Effect of Electron Acceptor on Hydrocarbon Pollution Degradation Rate Caused by Bacteria of the Genus Rhodococcus under Anaerobic Conditions

Abstract

The effect of the concentration of an oxygen acceptor in the form of a nitrate-containing salt on the rate and mechanism of hydrocarbon degradation (HC) in actual soil samples extracted from wells of 1 to 5 m in depth from areas allocated for future urban development under the influence of bacterial strains belonging to the genus Rhodococcus (R. ruber Ac-1513 D and R. erythropolis Ac-1514 D) is studied. Initial soil samples containing up to 9.8% HC were capable of producing biogas for 59 years under anaerobic conditions, in the absence of an oxygen acceptor, under the influence of methane-forming indigenous microorganisms. At the same time, the content of fire-dangerous methane in gas products ranged from 8 to 36%, which makes housing development in such areas unacceptable without preliminary treatment. To accelerate hydrocarbon degradation by oil-oxidizing bacteria under non-specific oxygen-free conditions, it was proposed to use an electron acceptor, calcium nitrate. The mechanism of hydrocarbon degradation in the presence of Ca(NO3)2 through denitrification has been established.
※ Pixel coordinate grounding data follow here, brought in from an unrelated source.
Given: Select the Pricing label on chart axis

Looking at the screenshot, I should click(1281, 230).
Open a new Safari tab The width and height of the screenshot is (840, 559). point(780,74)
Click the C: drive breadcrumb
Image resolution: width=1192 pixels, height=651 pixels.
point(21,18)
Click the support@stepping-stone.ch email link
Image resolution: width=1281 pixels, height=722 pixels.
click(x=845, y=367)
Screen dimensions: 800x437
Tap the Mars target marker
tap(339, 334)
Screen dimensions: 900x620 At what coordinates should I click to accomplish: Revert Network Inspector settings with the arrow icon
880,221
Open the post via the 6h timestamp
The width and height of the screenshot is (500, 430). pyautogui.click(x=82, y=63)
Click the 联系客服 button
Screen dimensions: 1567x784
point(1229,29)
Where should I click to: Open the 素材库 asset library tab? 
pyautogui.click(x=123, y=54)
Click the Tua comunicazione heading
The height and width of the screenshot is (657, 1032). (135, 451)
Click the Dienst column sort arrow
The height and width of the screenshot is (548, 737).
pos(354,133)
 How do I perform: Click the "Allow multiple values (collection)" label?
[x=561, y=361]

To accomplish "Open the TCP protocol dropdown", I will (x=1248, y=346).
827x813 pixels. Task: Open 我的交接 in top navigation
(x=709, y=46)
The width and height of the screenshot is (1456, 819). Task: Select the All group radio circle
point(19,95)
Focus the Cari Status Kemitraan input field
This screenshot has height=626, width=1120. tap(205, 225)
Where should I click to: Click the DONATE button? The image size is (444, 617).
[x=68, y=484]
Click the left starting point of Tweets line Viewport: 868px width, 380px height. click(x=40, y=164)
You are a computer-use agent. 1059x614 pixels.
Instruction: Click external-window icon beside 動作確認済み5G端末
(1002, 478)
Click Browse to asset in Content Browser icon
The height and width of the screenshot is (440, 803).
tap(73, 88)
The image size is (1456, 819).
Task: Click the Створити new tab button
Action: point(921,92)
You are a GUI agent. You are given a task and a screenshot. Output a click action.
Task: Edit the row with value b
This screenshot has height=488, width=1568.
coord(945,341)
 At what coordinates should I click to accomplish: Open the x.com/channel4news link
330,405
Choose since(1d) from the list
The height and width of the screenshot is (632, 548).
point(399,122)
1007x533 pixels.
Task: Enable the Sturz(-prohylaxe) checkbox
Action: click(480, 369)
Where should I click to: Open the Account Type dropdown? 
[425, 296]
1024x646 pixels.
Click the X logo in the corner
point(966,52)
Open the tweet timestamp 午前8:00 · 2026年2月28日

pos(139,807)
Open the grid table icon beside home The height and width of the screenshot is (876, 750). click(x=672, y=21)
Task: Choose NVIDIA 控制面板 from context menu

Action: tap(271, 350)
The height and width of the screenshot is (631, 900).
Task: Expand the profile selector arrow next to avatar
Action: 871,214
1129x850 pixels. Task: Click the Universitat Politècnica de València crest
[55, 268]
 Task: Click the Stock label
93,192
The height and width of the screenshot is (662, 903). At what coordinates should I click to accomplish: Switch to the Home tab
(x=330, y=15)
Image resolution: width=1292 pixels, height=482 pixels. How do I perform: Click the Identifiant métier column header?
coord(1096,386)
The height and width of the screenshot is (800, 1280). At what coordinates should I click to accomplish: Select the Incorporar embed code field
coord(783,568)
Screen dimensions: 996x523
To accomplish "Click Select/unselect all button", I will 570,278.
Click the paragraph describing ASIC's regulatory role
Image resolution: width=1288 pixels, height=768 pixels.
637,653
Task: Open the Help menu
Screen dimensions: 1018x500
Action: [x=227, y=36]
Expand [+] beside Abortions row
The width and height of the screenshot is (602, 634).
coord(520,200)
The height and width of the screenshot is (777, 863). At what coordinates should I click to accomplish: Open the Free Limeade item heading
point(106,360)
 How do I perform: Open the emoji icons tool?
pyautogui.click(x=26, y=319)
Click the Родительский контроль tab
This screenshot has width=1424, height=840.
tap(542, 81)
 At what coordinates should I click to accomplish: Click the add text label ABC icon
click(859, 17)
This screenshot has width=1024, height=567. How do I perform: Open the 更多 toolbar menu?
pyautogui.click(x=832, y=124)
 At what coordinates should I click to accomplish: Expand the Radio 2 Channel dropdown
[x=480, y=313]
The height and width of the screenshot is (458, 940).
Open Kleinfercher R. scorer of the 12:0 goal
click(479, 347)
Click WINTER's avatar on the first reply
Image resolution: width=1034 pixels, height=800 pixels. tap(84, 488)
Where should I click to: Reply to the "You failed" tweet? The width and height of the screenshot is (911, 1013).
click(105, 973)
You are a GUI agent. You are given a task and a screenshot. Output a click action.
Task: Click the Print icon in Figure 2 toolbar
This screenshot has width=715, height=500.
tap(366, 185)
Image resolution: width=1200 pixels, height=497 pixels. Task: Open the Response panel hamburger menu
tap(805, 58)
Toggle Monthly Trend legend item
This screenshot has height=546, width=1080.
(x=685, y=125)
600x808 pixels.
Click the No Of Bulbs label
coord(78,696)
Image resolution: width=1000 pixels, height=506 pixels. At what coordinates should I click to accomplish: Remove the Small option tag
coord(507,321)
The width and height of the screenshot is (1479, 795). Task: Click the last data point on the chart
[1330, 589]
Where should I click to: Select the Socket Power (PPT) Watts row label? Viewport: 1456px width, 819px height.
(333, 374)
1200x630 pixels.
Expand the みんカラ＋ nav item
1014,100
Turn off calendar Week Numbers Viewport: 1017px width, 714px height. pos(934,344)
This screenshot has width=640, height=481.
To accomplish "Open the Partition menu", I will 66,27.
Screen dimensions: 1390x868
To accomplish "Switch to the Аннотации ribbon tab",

It is shown that effect of calcium nitrate studied in the presence of three concentrations (1.25, 2.5, and 5.0%) on denitrification and anaerobic HC degradation was reversely proportional, which may be associated with the inhibition of the denitrification process by high concentrations of Ca(NO3)2. In the presence of a minimum concentration of calcium nitrate (1.25%), maximum rates of anaerobic HC degradation in the soil are of k = 1.27 and 0.32 year–1 during warm and cold seasons, respectively. The content of the main non-flammable reaction product, carbon dioxide in the gas mixture was 99% by volume. Thus, the complete decomposition of the hydrocarbon and the gas generation phase may be completed within 1 year, which is 59 times faster than processes occurring in the absence of an oxygen acceptor.